Required action = Exactly the line with "Where should I" and the lines that follow it, through the closing line of the entries, should be restated, with nothing left out or added.

(Collected data)

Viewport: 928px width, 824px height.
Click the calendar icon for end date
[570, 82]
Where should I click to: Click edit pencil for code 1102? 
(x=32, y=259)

Solution for this problem =
Where should I click to: Click edit pencil for code 1102? 
(x=32, y=259)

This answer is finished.